Acer Founder: Tablets Are Fads, Post-PC Is Misguided
Acer's founder has described both tablets and Ultrabooks as short-term "fads" and scolded PC manufacturers to look to Apple's "outside-the-box thinking" with the iPad; however, the outspoken ex-exec is also unconvinced by Steve Jobs' insistence that we now live in a "post-PC" world. Stan Shih, who founded what we now know as Acer in 1976, argued that – in contrast to Apple's marginalization of the computer – PCs remain the basis of the IT industry.
Tablets, he suggested, are developed from that base, DigiTimes reports, and so future products "still need to go through the PC platform" as add-ons. Although Apple deserves praise for its iPad creativity, Shih says, tablets are still simply value-adds on top of PC sales.

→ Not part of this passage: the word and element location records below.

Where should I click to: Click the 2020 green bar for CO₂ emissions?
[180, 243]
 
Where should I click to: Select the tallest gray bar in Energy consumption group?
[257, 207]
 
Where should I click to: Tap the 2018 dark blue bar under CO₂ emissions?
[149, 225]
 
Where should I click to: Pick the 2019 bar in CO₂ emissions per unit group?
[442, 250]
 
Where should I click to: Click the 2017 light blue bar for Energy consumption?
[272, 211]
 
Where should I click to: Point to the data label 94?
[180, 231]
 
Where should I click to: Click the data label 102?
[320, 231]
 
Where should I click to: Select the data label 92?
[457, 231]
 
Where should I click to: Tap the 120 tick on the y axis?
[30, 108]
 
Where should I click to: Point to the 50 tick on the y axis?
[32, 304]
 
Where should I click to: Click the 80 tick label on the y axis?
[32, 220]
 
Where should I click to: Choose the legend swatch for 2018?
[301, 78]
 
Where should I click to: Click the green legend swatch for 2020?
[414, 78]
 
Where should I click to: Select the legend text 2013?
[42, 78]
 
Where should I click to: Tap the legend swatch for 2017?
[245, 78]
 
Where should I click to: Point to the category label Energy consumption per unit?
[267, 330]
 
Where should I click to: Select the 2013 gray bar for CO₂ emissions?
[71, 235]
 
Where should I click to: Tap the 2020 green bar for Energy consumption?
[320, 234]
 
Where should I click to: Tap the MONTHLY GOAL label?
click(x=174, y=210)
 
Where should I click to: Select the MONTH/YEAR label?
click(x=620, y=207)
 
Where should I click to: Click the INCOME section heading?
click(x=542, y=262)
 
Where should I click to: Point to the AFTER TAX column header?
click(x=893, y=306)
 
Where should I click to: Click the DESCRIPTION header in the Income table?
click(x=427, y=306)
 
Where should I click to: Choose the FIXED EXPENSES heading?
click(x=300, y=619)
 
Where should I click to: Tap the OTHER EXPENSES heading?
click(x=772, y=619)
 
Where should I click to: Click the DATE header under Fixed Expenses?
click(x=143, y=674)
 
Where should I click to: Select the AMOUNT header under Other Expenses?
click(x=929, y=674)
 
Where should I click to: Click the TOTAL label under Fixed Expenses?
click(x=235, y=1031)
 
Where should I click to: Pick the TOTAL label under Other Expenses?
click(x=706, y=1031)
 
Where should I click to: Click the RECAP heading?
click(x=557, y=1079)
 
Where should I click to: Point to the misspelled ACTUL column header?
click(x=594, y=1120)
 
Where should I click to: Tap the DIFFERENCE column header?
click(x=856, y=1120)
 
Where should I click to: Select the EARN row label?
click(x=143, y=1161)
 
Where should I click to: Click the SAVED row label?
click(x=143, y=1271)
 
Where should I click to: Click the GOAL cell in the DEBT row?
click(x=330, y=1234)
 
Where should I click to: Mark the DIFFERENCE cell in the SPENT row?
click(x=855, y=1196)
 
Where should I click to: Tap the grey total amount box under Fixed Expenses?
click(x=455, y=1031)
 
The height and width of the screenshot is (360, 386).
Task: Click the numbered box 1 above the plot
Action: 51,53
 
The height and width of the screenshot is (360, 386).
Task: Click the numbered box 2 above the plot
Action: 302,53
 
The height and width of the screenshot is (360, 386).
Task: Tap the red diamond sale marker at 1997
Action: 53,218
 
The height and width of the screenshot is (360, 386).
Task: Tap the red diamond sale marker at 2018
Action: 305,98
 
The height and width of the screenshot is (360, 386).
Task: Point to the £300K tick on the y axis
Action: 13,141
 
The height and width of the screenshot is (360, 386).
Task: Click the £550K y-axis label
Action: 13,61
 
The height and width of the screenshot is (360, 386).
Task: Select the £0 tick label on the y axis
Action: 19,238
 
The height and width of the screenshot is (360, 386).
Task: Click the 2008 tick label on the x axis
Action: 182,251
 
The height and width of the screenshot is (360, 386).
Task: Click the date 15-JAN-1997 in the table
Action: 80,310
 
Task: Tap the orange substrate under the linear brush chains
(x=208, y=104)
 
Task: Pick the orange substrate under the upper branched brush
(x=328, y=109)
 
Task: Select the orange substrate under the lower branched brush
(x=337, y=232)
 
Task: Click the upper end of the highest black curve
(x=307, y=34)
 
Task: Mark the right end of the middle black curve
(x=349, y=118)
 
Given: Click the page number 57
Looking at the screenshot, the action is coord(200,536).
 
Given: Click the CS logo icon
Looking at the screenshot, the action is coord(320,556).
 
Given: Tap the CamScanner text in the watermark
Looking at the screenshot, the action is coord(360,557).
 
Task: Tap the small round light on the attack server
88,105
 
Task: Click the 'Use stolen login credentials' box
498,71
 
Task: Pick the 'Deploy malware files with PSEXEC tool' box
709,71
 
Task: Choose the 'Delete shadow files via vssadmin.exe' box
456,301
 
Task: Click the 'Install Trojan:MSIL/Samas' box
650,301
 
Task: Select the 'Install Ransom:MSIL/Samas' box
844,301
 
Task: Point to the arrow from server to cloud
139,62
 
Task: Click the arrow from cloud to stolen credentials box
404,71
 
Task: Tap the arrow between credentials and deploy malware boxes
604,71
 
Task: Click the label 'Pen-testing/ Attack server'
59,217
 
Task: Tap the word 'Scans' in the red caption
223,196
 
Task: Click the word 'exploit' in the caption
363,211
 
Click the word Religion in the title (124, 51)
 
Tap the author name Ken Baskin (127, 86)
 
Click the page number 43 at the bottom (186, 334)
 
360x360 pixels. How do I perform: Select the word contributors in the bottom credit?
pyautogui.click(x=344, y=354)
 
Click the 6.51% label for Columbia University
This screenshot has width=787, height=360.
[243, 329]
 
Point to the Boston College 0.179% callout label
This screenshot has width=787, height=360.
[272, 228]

The Acer founder's comments are seemingly in line with the opinions of the company's board, which clashed with former CEO Gianfranco Lanci over what's believed to be his intention to focus more on smartphones and tablets and less on notebooks and PCs. Lanci's replacement – picked from the IT Products Group – took the role with the promise to "aggressively yet cautiously develop data-consumption products, tablet PCs and smartphones based on the solid foundation of the main PC business"; reports, meanwhile, suggested that the company was restructuring so as to be more like Apple.
That caution is perhaps sensible, given Acer has dramatically scaled back its estimated tablet shipments for 2011 in the face of relative Honeycomb apathy and strong iPad sales. In fact, the company slashed its expectations by a whopping 60-percent. Customers, Shih reckons, are mainly driven by low pricing and convenience.